Recent studies have determined that the human nose can register over one trillion different odors.

The downside of that is we can’t process that many in our brains. More science tells us that we can only remember between 100 and about 10,000 different smells, depending on age and experience, and there isn’t one generic set of laws governing what something smells like. If you smell something, you’re creating subjective impulses and associating them with whatever it is you are smelling. It’s complicated, but it’s context.

Our minds are tricky when trying to decipher smells. Context is everything. It’s really easy to grab a handful of chocolate chips, shove them up your nose and smell cocoa. That doesn’t take much skill. You saw the chocolate and knew what to expect. It takes something much more to look at a glass of purple liquid, swirl it around, take a big whiff and get your brain to forget the context and smell cocoa. Well actually, it just takes less preconception.

To be a good smeller of wine (is that a word?), you have to be able to see a glass of straw colored or purple liquid, shove your nose in it and forget it’s wine. You know it’s grape juice, but you need to see more than just that juice. You need to conjure memories from your past, like berries, apples, pears, apricots, wood, vanilla pudding, liquid smoke, barbecue, grass, an old baseball glove, and the fragrances of your childhood trips to the farm. And, you need to get a few of them at once. You need to be able to look at a glass, take in the essence and actually smell that old catchers mitt sitting in the mud with a pile of cherries in it. Winemakers have their grapes, the land, the elements, a few tools, and their experience with which to build their perfect wine.
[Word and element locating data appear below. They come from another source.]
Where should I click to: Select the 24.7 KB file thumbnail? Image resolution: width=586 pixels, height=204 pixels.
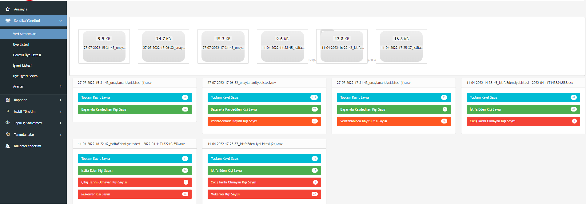[x=163, y=46]
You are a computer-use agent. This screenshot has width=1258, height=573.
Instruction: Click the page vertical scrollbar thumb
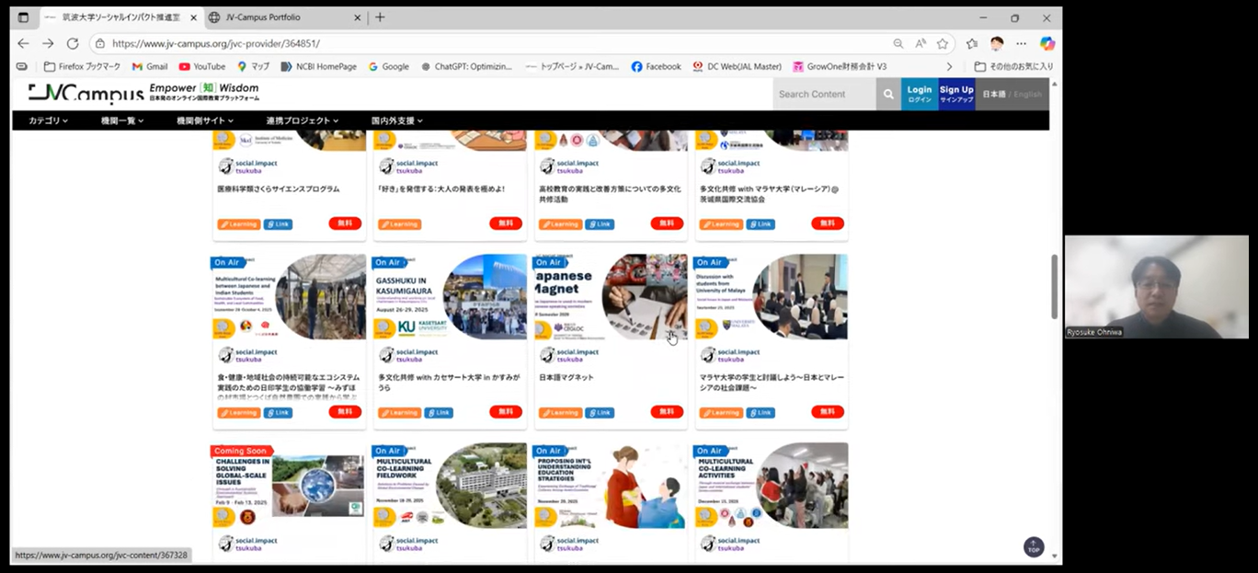point(1055,285)
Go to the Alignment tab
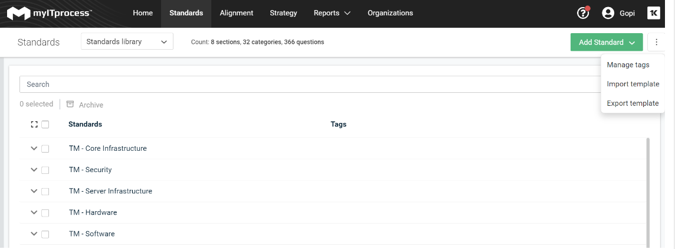Screen dimensions: 675x249 [237, 13]
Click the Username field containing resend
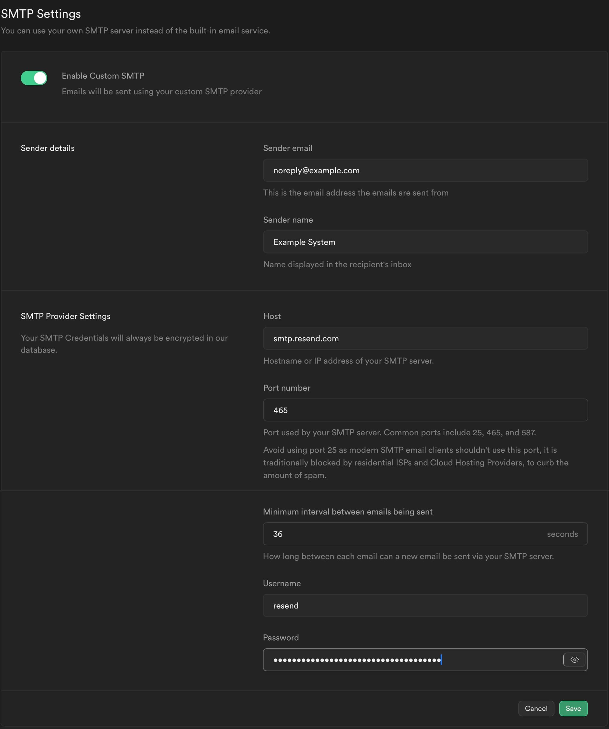Image resolution: width=609 pixels, height=729 pixels. (x=425, y=605)
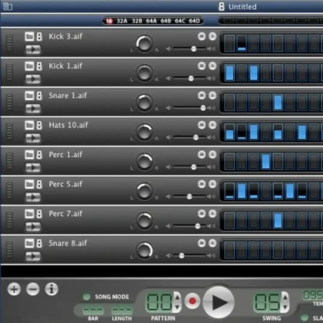Click the preview play icon on Perc 5 channel
The image size is (323, 323).
33,197

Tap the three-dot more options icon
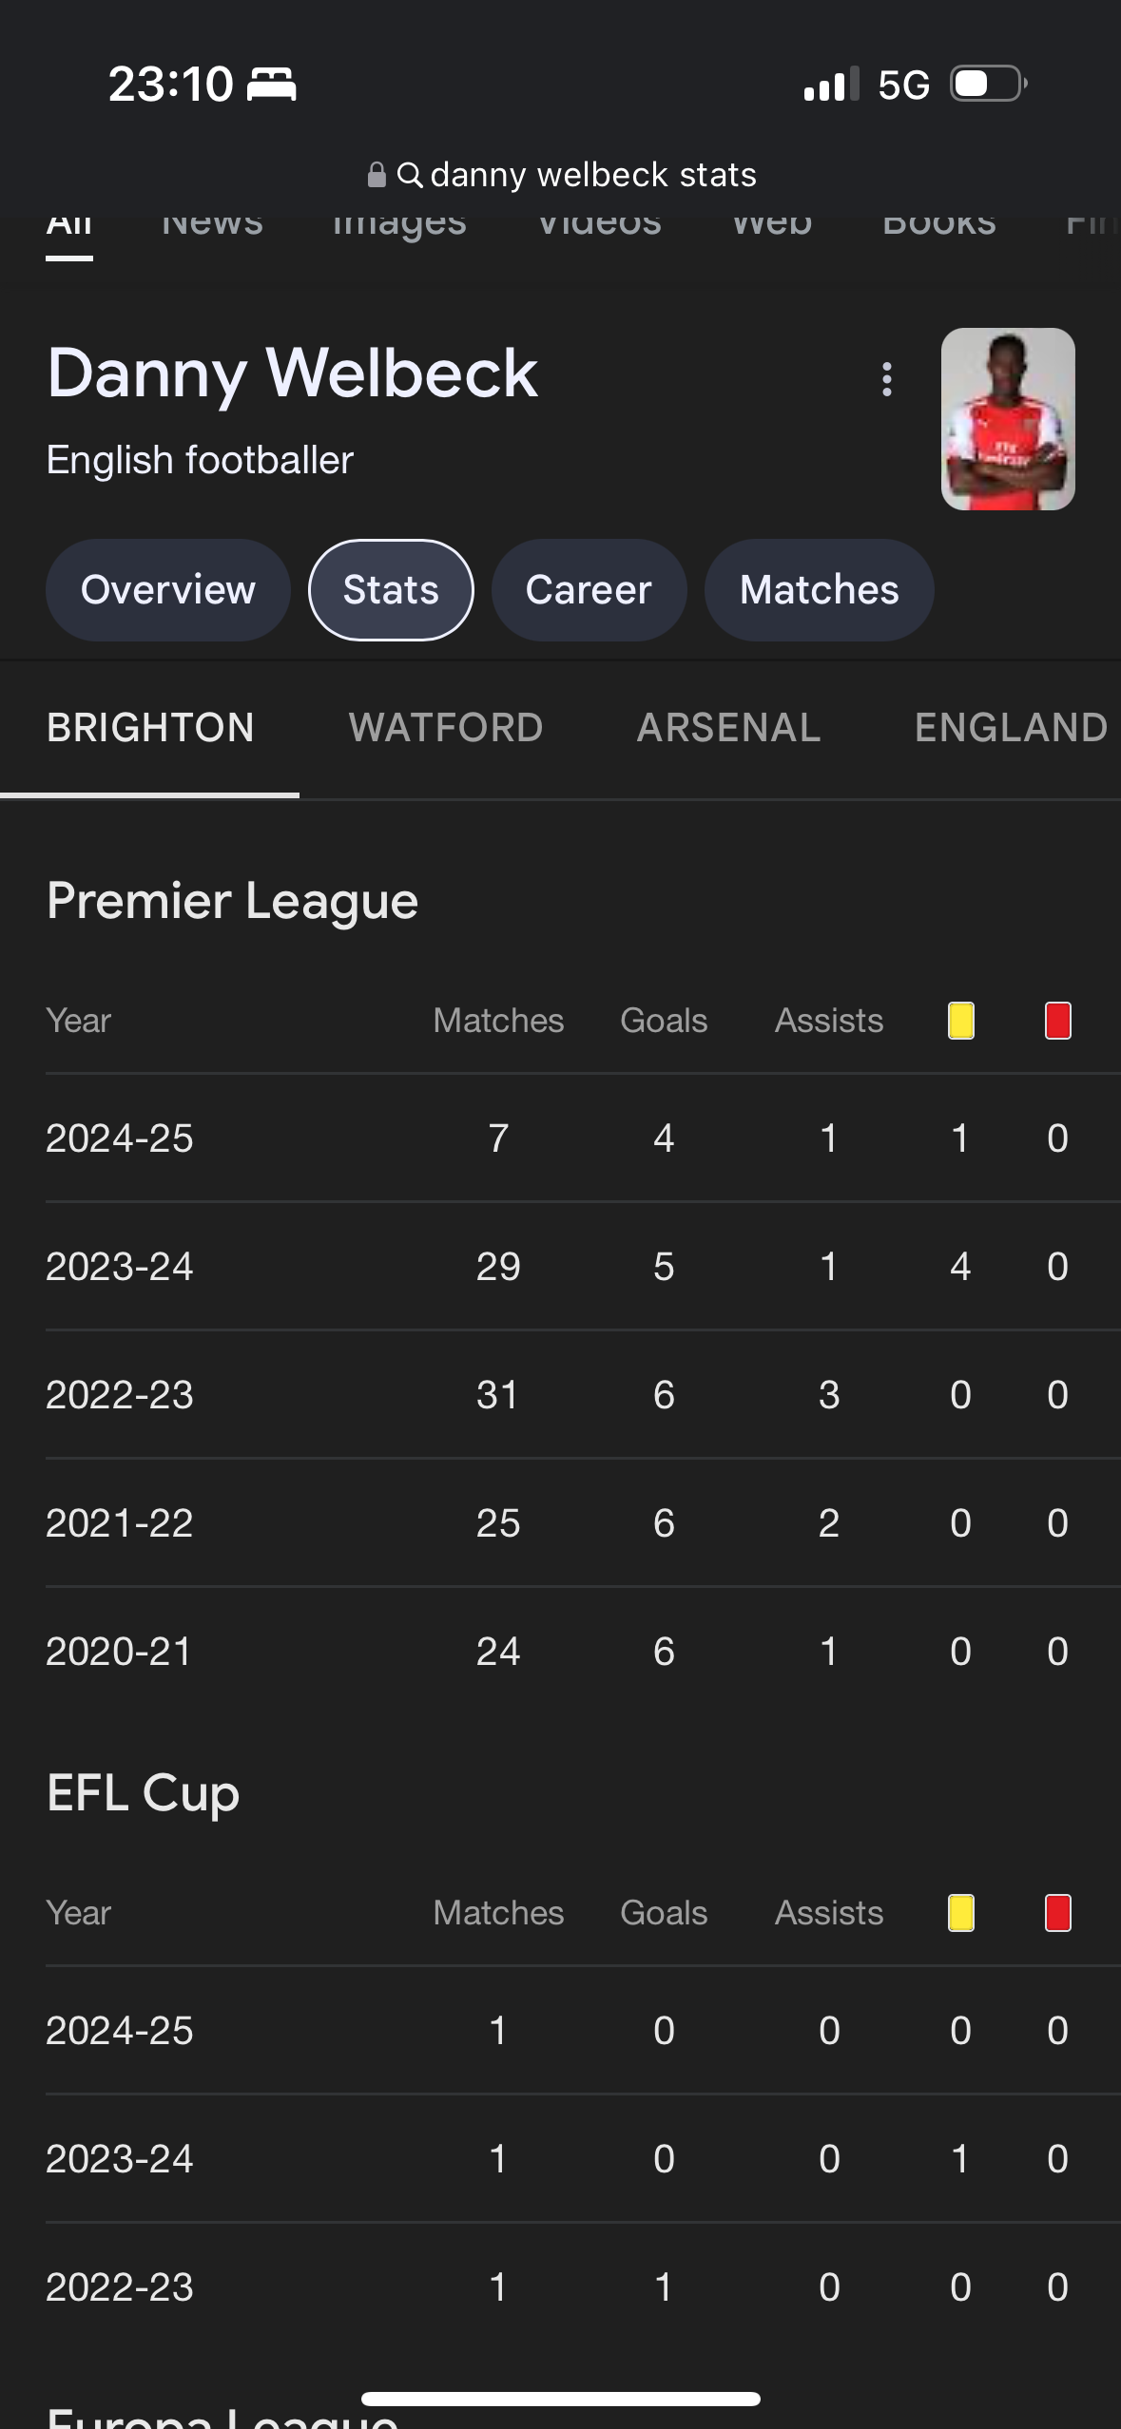tap(886, 379)
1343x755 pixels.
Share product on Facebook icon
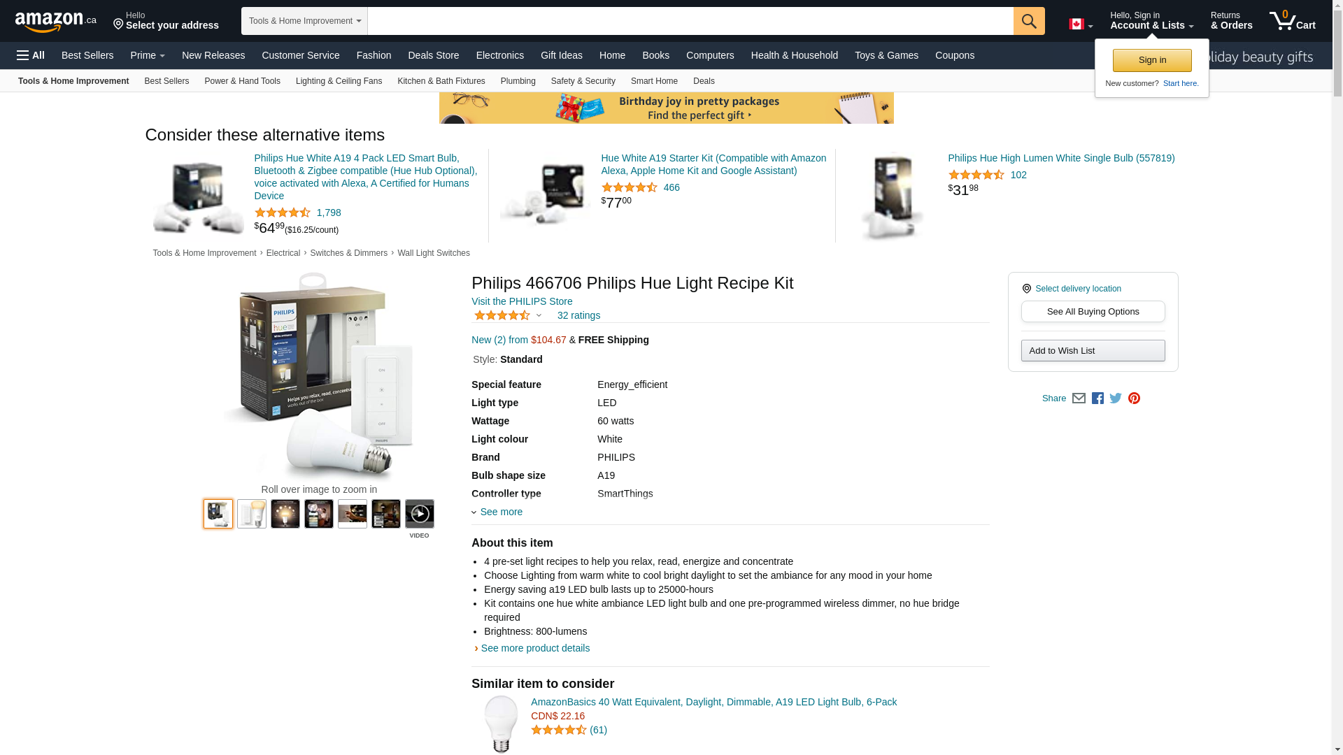click(x=1097, y=398)
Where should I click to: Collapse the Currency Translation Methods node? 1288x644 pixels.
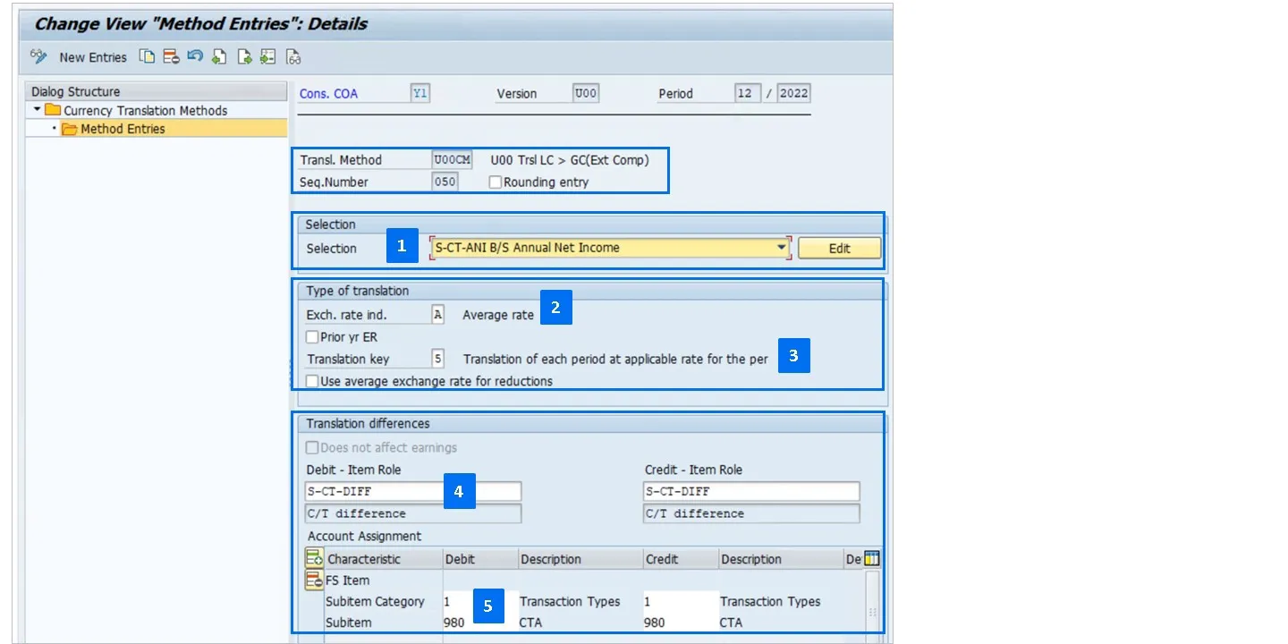pos(37,110)
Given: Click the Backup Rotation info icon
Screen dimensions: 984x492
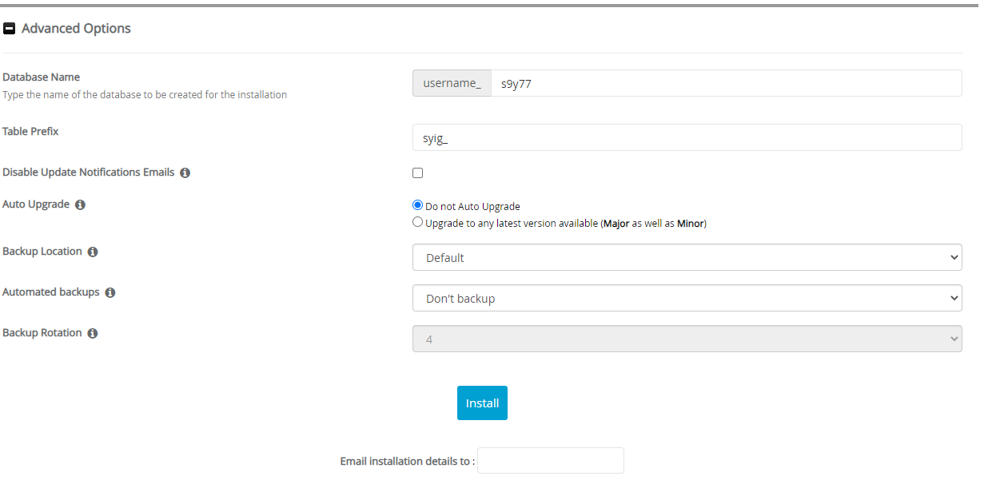Looking at the screenshot, I should pyautogui.click(x=93, y=333).
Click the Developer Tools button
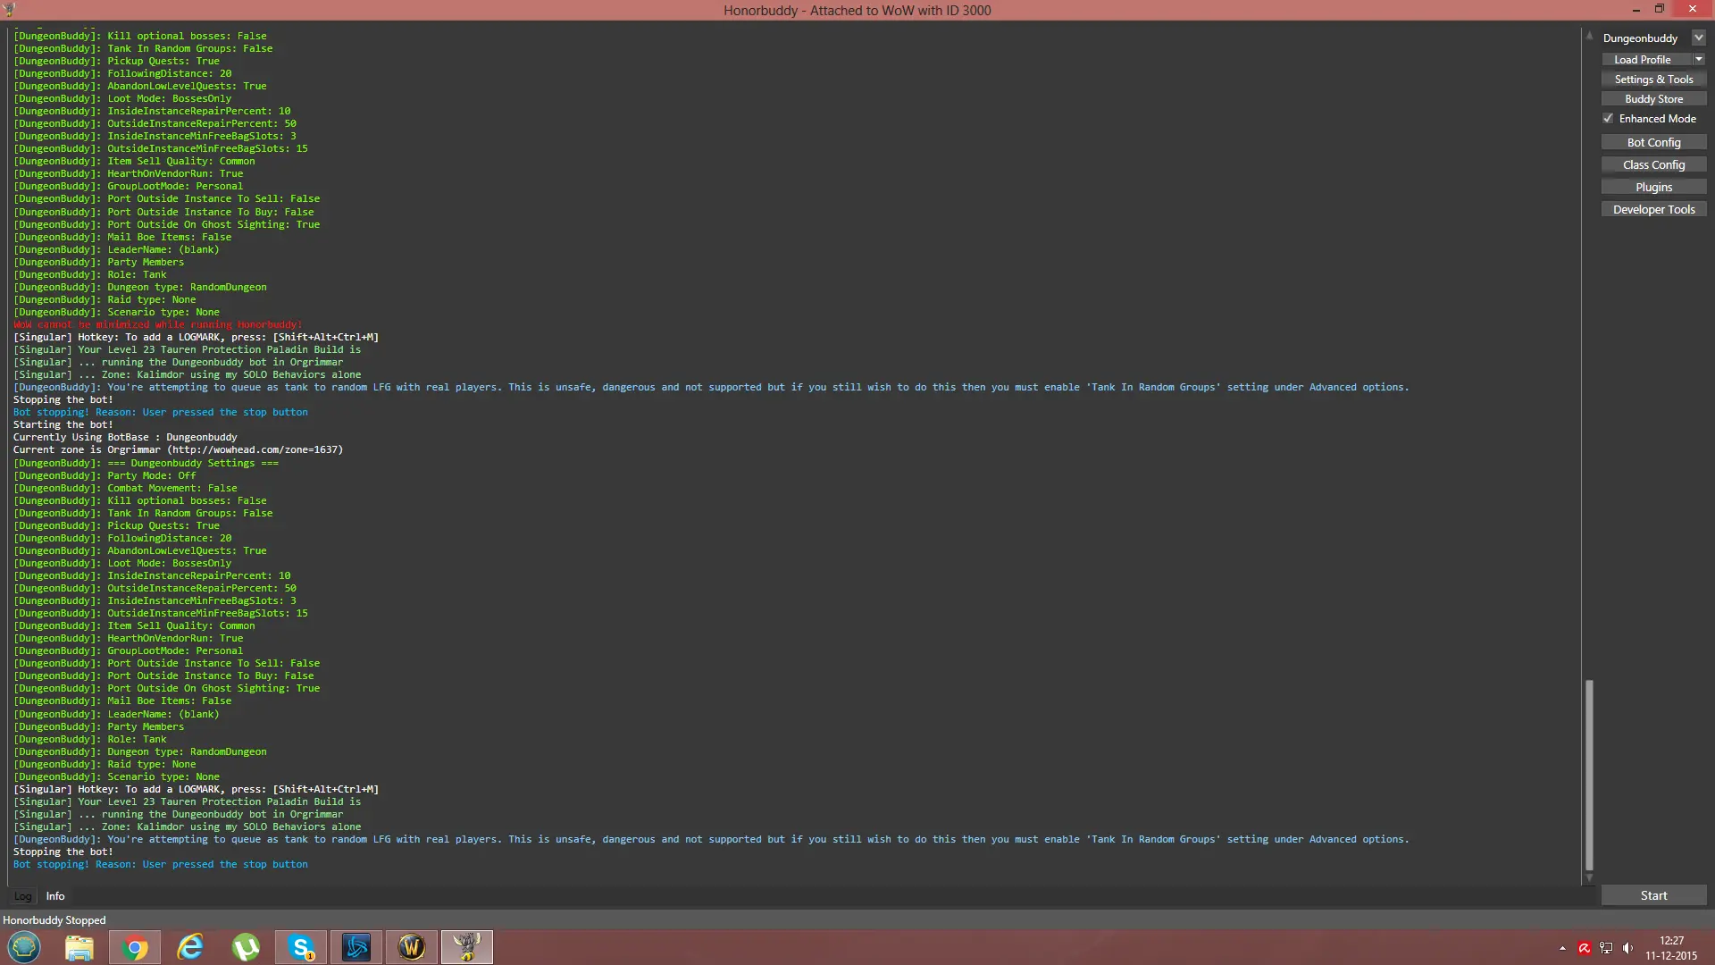1715x965 pixels. (1653, 210)
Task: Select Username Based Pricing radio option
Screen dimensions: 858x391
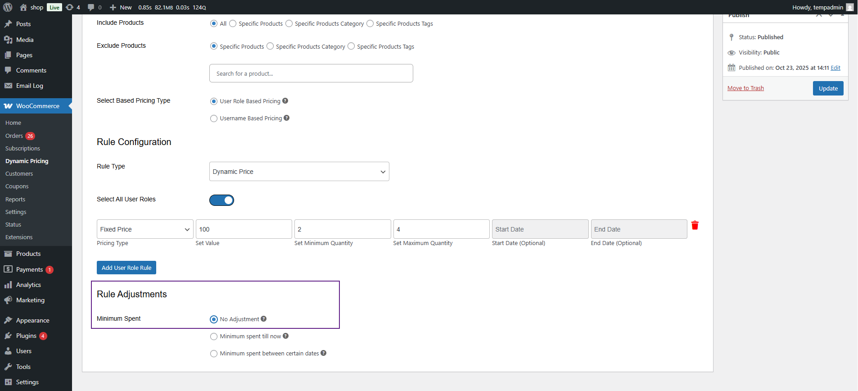Action: pyautogui.click(x=214, y=118)

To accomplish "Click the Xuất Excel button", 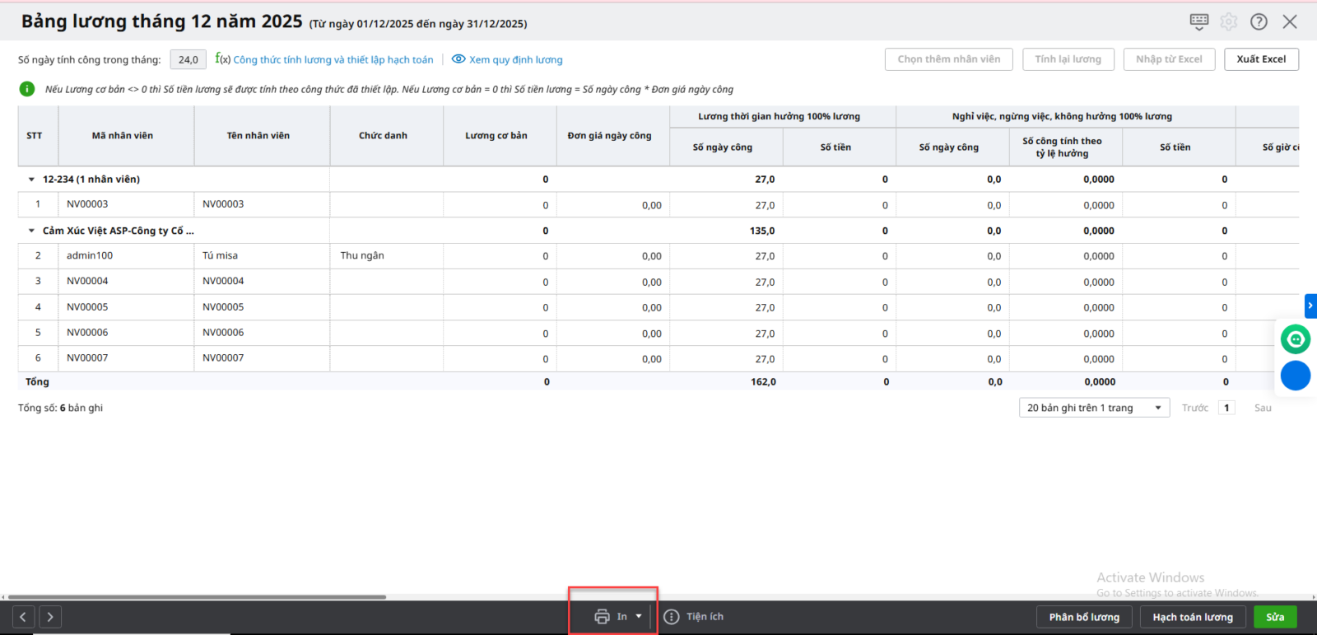I will [1261, 59].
You have only your senses as tools to learn, judge, and enjoy the wines, and the nose is the most important.

Of course, there are basics to learn.

It’s not all out in the pasture for blind discovery. Fruit, wood, and dirt are the basic odor categories of all wine. White wines will usually have elements of citrus. You’ll get black and red berries from most red wines. Winemakers search the world over for the right oak to use in their barrels and fret over the level at which they were toasted so they can impart the right sweet smoke, butter, and vanilla qualities onto their wines. Learn the qualities and habits of the winemakers. Learn that some Americans like to use French oak. The Spanish use American oak. The French, they use it all, and sometimes none of it…and so forth. Every culture is different.

Want to take it to the next step?

Get yourself an Essence kit; a selection of essential oils infused with different aromas. There are lots of them out there. Open a bottle of wine and start comparing smells. Smell real honey, lemon, and vanilla, then shove your nose into a glass of chardonnay and be amazed. Practice. Start collecting jars of smells, like coffee beans, juniper berries, anise seeds, and crushed black cherries. Invite friends and use smelling as an excuse to have a party and drink wine.

Remove the context from your brain, learn to grab the smells from your memory rather than your eyes, and you might just be able to get the limestone, dust, dirt, lemon, honey, and acidity found in your average white Burgundy Grand Crú. Or, as an aspiring wine snob might say, “I’m getting a hint of a litter box that is in need of changing!”